Passage ->
==============================

Introduction: Anxiety is rampant among people from all walks of life as a result of the current pandemic. Aim: The purpose of this study was to assess the generalized anxiety and fear caused by COVID-19 among doctors practicing in the West Bengal Province of India. Material and Methods: This was a cross-sectional descriptive study. Data were collected as per the snowball sampling technique. We utilized the previously validated Generalized Anxiety Disorder -7 (GAD-7) scale and fear of coronavirus (FCV-19S) scale in the current study. SPSS 21 was used for data analysis. Independent sample T-test and ANOVA and Pearson's correlation test were executed for data analysis. Results: Data of 204 doctors were analyzed. Mild, moderate, or severe level of anxiety was reported in 36.28% of the doctors. Mean anxiety among males and females was calculated 3.72 ± 4.615 and 3.97 ± 4.01, respectively. The mean score of FCV-19S among the doctors was reported 18.11 ± 5.09. According to the Independent T-test there was no significant difference in GAD-7 and FCV-19S scores between males and females (P>0.05). Doctors with 11-15 years of experience reported significantly higher fear. A significant and positive correlation between generalized anxiety and fear has been recorded. Conclusion: Because of the present pandemic, generalized anxiety and fear are present in some doctors practicing in the West Bengal province of India.

Keywords

COVID-19, Generalized Anxiety, Fear, Doctors

Introduction

The current COVID-19 pandemic has resulted in a concerning global fatality rate, with one out of every thousand health-care workers infected [1]. The multiresponses of this novel virus are expected to have had a significant impact on health-care workers' mental and physical health, particularly those on the front lines. Furthermore, the rate and extent of COVID-19 transmission among health-care and non-healthcare workers are alarming, with health-care workers facing unprecedented challenges. From both a psychological and a professional standpoint, most of them may not have been adequately prepared to deal with it. Because of the high risk of infection, the fear of spreading COVID-19 to their family members, and the stress of more work, healthcare workers are particularly vulnerable to COVID-19 [2].

The daily increase in COVID-19 cases reported around the world has necessitated the hiring of more health-care workers. As a result, because health care workers are at the forefront of COVID-19 management, this pandemic poses a significant occupational risk [3]. The rapid rise in COVID-19 cases among health-care patients has been linked to environmental contamination, health-care facility overcrowding, a lack of isolated room facilities, and a scarcity of personal protective equipment [4]. Similarly, the pandemic has had a physical and psychological impact on health-care workers. Studies reported that health-care workers treating and managing COVID-19 patients reported depression, stress, and anxiety [5].

In China, Que et al. investigated the psychological effects of COVID-19 on HCWs. Psychological issues plagued 56.59 percent of HCWs [6]. A study performed in Italy reported that anxiety, depression, and insomnia were prevalent in 46.04 percent, 44.37 percent, and 28.75 percent of the health-care workers, respectively [7]. Because of their current health-care system challenges, HCWs in developing countries are at a higher risk. Concerns about their level of preparedness, insufficient supplies of Personal Protective Equipment (PPE), quality assurance of such products, insufficient testing kits, and doubts about the kits' accuracy all have psychological effects on them [8].

==============================

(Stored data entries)
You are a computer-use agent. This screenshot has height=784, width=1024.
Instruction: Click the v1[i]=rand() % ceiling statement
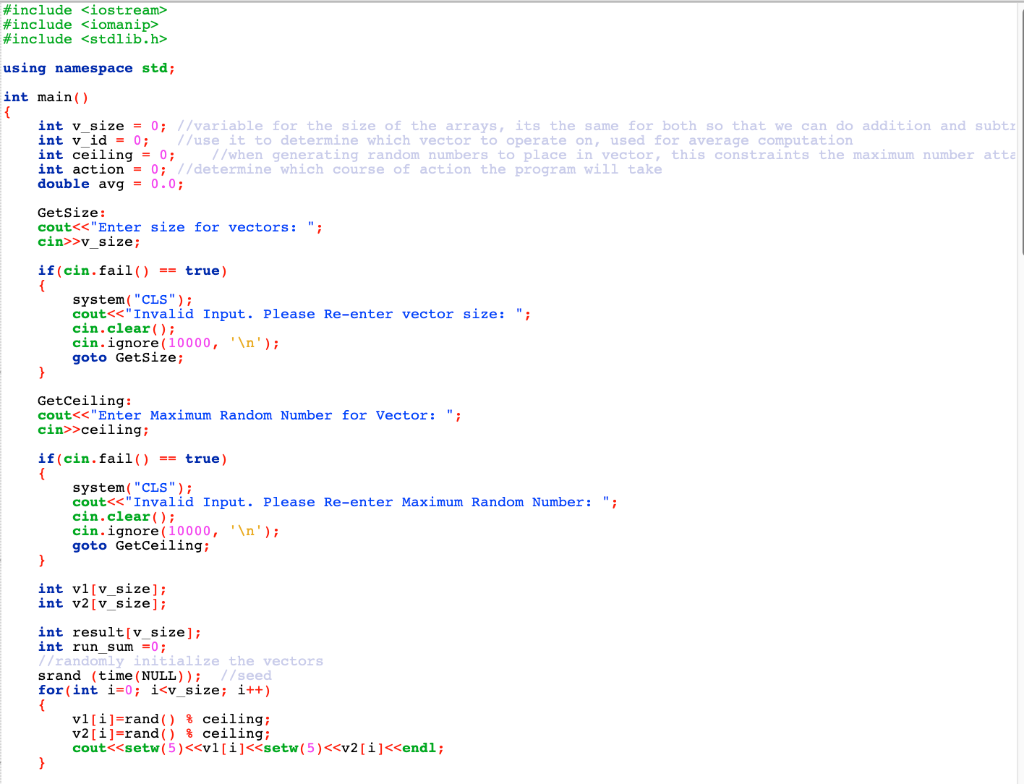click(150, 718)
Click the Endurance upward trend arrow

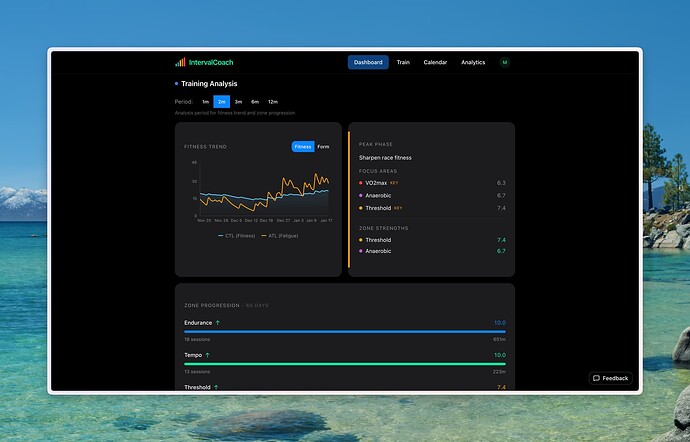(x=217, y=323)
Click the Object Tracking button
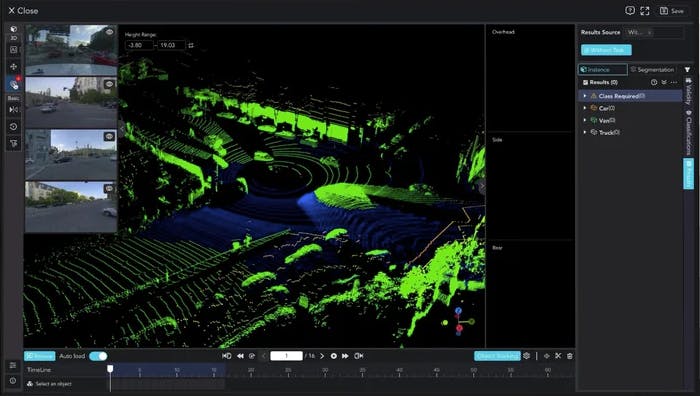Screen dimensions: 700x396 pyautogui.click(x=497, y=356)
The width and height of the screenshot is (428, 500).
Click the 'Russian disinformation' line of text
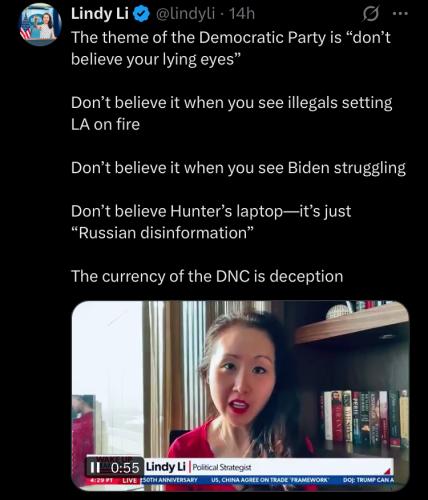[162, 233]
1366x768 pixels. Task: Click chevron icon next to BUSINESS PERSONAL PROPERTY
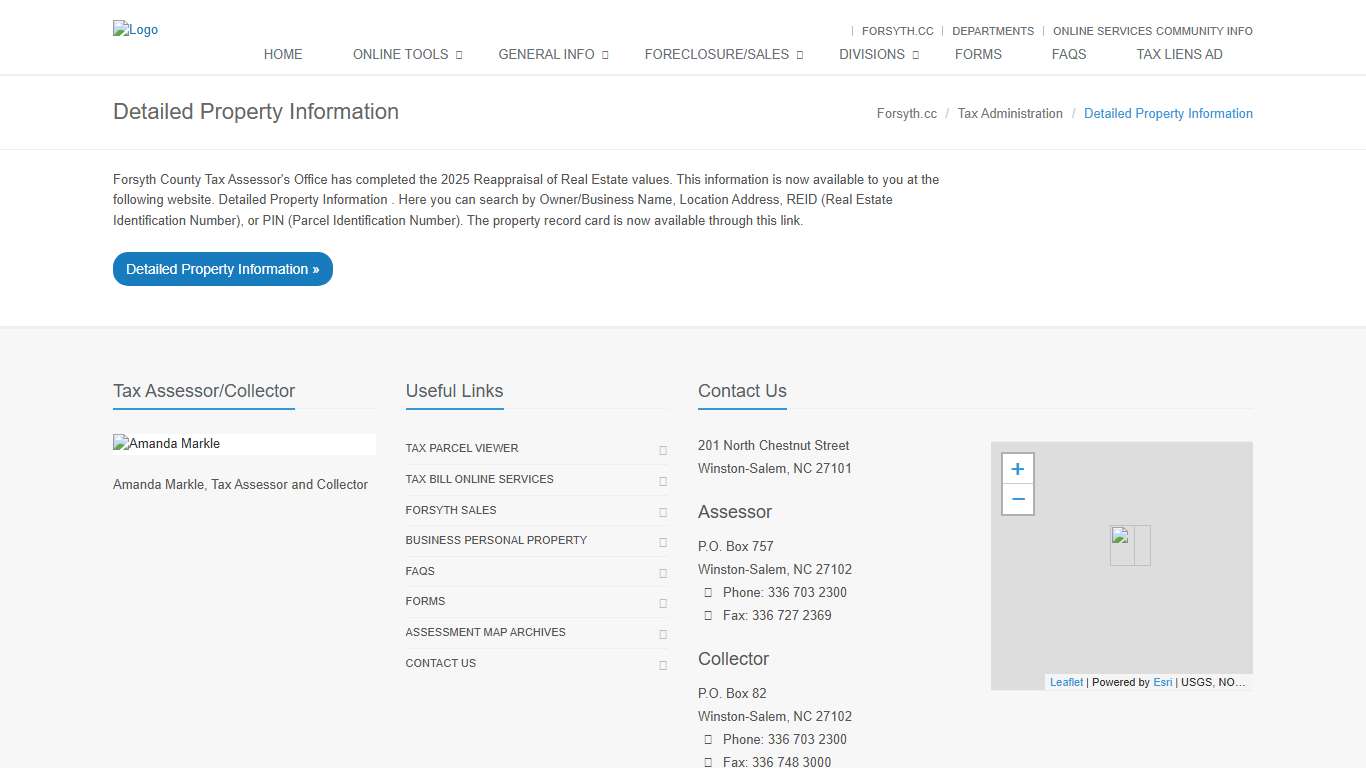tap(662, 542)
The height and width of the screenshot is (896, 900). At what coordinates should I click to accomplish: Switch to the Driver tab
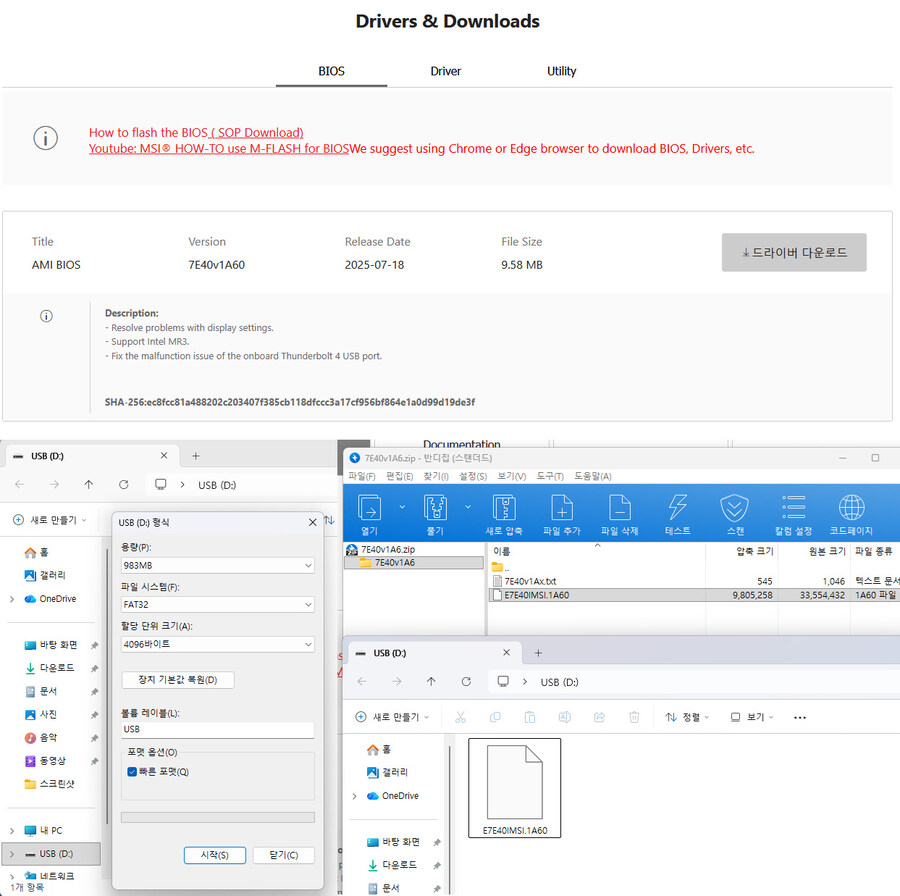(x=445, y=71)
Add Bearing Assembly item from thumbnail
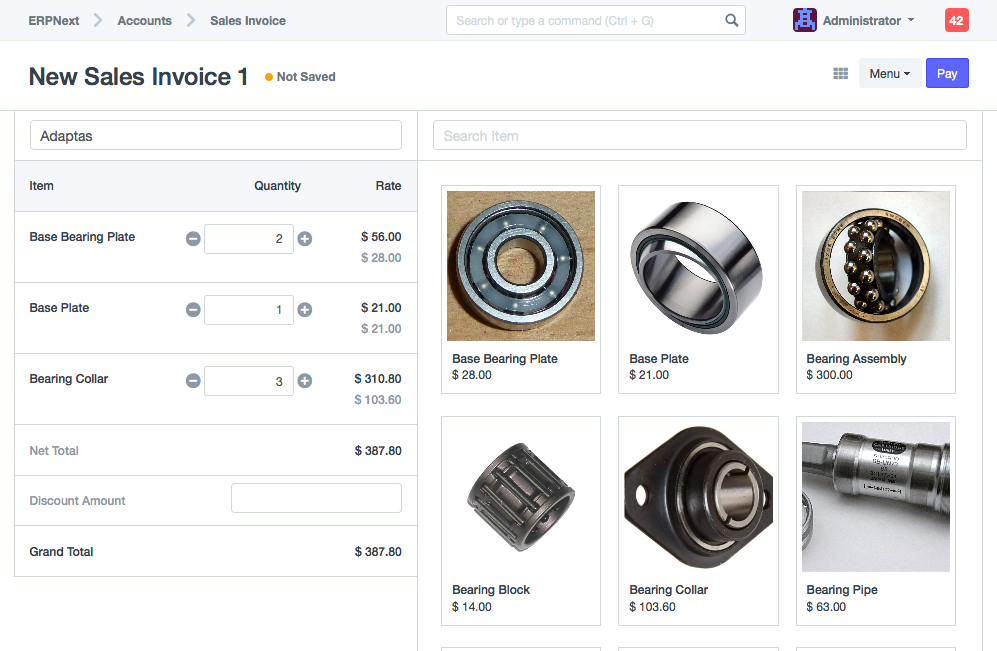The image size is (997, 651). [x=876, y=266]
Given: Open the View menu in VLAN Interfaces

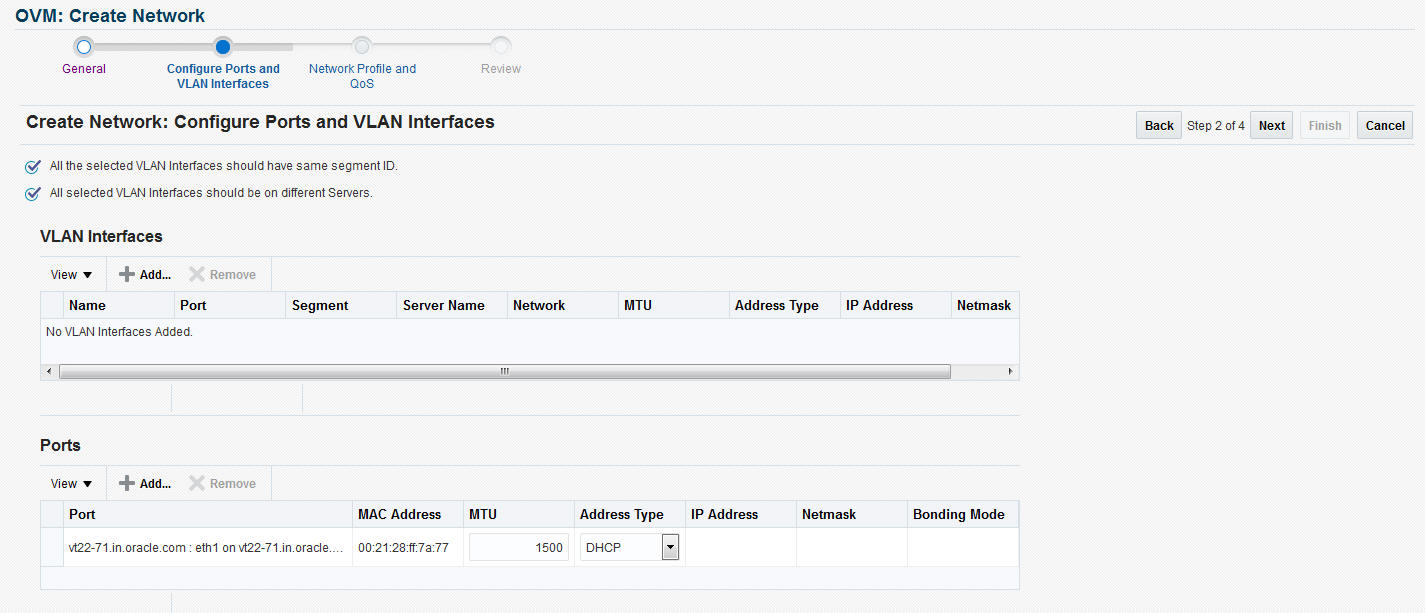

==============================

What to do ->
1. Return the text of the passage on COVID-19 anxiety among doctors starting at "COVID-19, Generalized Anxiety, Fear, Doctors" and ending at "to COVID-19 [2].", without changing any wording.
2. Supply the next part of the study on COVID-19 anxiety and fear among doctors, beginning right after its last sentence.

Answers by item ->
1.
COVID-19, Generalized Anxiety, Fear, Doctors

Introduction

The current COVID-19 pandemic has resulted in a concerning global fatality rate, with one out of every thousand health-care workers infected [1]. The multiresponses of this novel virus are expected to have had a significant impact on health-care workers' mental and physical health, particularly those on the front lines. Furthermore, the rate and extent of COVID-19 transmission among health-care and non-healthcare workers are alarming, with health-care workers facing unprecedented challenges. From both a psychological and a professional standpoint, most of them may not have been adequately prepared to deal with it. Because of the high risk of infection, the fear of spreading COVID-19 to their family members, and the stress of more work, healthcare workers are particularly vulnerable to COVID-19 [2].

2.
Nonetheless, fears of COVID-19 infection, increased workload, epidemic stress, and socio-cultural detriment have all been linked to the psychological impact of COVID-19 on health care workers, especially medical doctors. Even after the outbreak, dangerous consequences such as anxiety, burnout, traumatic stress, and depressive syndromes have been linked to healthcare workers, indicating long-term significance

To ensure adequate health care and implement psychological stability strategies, it is critical to understand the psychological impact of the COVID-19 pandemic among doctors. In the current study, the psychological impact of COVID-19 on doctors working in West Bengal is assessed.

Methodology

This cross-sectional study was conducted in the middle of 2021, following vaccination completion among medical professionals.

The current study included doctors practicing in West Bengal, India, who hold the degrees of Bachelor in Medicine and Bachelor in Surgery (MBBS). House officers, Homeopathic Doctors, and Hakeem’s were not allowed to participate.

The researchers collected data using an online Google form and contacted participants through professional and personnel contacts using the convenience snowball technique and a messaging app (WHATSAPP).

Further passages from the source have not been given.